To schedule a spectral line observation with the multibeam correlator you need to use the corsched.pl perl script that lives in the /home/observer/corsched directory on newsmerd. The input files to corsched.pl have to have lines in the following format :

srcname hh:mm:ss.s -dd:mm:ss coord_mode velocity int_time obs_mode cor_mode file

For example the line

mon_r2 06:05:21.6 −06:22:27 b1950 0.0 600 poff monr2 auto

means that a 600 second (10 minute) observation is to be made of the source Mon R2, whose B1950 coordinates are 06:05:21.6, −06:22:27. The poff observing mode means that a 10 minute integration will be made at an offset (reference) position, followed by a 10 minute integration at the onsource position. You are prompted for the offset for the reference integration when the corsched.pl script is run. The


KYA307 students 2012 please read the notes below:

MOST IMPORTANT: If you change any cables or wires, please put them back where they were before you leave.
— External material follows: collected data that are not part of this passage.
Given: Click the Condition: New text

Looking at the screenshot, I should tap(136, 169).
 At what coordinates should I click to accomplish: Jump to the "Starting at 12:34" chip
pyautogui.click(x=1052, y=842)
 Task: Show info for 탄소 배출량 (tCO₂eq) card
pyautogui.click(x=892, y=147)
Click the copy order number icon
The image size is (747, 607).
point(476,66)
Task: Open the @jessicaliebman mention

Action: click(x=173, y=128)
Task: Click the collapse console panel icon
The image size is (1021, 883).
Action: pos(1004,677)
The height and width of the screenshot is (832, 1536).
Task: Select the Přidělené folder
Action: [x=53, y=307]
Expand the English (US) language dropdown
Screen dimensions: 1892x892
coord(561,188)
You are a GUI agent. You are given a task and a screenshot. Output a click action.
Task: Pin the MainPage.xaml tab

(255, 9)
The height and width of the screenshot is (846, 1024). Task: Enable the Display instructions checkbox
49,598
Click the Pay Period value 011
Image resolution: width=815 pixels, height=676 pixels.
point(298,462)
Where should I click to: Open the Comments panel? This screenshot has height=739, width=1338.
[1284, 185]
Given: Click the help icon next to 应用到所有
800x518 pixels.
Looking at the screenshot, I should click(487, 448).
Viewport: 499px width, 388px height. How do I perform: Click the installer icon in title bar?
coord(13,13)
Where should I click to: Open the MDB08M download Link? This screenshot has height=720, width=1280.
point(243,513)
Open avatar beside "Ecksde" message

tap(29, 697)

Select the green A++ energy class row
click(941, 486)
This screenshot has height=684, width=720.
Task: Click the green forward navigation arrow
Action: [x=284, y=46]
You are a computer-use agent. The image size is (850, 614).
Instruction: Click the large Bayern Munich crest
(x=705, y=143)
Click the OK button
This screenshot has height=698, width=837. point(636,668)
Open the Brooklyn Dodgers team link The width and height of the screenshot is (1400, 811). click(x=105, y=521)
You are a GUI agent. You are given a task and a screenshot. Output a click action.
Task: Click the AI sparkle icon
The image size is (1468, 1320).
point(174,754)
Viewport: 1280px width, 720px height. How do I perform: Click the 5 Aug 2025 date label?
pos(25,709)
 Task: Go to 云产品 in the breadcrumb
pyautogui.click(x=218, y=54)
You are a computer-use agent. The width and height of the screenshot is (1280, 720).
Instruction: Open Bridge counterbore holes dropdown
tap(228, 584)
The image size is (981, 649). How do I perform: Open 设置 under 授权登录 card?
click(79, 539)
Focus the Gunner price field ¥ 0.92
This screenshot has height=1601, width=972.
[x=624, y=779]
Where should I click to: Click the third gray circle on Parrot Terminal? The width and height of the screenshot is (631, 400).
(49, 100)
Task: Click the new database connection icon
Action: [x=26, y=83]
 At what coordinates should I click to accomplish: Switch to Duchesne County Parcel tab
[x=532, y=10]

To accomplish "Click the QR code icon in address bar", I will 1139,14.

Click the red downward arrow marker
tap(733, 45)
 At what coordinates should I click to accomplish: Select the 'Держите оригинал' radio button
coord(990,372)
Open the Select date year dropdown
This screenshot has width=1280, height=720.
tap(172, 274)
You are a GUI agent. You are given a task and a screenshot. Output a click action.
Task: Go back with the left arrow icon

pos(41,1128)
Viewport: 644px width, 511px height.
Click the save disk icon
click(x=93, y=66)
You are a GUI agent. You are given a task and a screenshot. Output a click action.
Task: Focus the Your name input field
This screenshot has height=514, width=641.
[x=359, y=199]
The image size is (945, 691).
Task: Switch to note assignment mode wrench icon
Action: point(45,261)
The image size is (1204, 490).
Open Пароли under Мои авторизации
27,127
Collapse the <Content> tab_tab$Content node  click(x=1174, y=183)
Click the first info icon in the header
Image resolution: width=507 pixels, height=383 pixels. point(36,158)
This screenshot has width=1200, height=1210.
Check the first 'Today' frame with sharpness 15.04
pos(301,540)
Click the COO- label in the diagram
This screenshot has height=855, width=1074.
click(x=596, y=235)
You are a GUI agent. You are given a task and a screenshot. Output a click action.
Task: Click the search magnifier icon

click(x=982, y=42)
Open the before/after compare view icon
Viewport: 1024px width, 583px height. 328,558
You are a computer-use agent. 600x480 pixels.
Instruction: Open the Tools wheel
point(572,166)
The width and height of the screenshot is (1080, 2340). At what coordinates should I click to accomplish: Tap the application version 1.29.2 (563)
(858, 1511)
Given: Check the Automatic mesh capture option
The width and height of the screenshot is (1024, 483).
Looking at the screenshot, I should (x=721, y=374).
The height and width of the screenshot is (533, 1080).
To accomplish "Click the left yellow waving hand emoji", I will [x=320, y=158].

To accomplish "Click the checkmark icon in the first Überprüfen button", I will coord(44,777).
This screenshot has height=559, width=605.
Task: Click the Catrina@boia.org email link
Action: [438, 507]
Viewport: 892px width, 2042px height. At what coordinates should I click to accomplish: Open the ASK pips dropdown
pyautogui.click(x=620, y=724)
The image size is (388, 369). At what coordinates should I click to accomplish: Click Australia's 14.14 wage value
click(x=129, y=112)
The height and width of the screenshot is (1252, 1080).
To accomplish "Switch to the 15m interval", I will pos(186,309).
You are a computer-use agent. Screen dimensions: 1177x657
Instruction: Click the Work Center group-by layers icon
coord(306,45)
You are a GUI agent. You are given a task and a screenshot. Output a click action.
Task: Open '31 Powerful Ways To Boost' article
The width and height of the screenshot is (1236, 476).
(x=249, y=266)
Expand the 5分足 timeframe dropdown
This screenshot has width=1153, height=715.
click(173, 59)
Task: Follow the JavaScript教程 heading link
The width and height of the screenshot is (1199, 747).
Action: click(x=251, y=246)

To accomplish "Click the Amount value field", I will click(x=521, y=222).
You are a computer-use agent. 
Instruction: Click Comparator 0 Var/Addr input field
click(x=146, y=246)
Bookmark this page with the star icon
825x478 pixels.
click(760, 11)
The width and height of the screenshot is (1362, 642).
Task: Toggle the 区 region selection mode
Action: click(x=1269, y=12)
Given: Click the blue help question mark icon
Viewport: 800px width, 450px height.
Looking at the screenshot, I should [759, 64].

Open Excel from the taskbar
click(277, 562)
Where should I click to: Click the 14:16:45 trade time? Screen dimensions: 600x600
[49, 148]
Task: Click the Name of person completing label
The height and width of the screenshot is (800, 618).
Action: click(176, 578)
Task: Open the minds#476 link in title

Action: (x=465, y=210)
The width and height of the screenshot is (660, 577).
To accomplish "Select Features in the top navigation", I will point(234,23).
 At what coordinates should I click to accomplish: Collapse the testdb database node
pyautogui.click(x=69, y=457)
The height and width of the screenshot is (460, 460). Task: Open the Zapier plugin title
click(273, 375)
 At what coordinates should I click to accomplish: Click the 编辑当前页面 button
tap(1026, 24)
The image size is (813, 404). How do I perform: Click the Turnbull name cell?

You should not have to change any wires, assuming that you don’t use the S/X receiver. It is fine to do the exercises using only the cooled, multi band receiver.

Your data goes into a file with a name like c120881126.rpf in directory /home/observer/dat. The file name has c for correlator data, 12 for 2012, 088 for the day of the year (March 28) 1126 for the UT start time, and file type rpf for radio-physics fits format. Files in .rpf format can be read by ASAP analysis programs.

— For observations using the cooled, multi band receiver, you need to set the agilent oscillator for the first LO. Set it by opening a window on newsmerd, then :

ssh -X oper@hobart

Now enter the Agilent frequency as:

oscillator_control.sh Agilent 14.3 ghz

you can also enter the sml frequency as

oscillator_control.sh SML01 637 mhz

you can check the frequency and level with a line like

oscillator_control.sh Agilent

Now exit from hobart. Do not change the level (dBm) of the oscillator, it should stay at 16.0 dBm.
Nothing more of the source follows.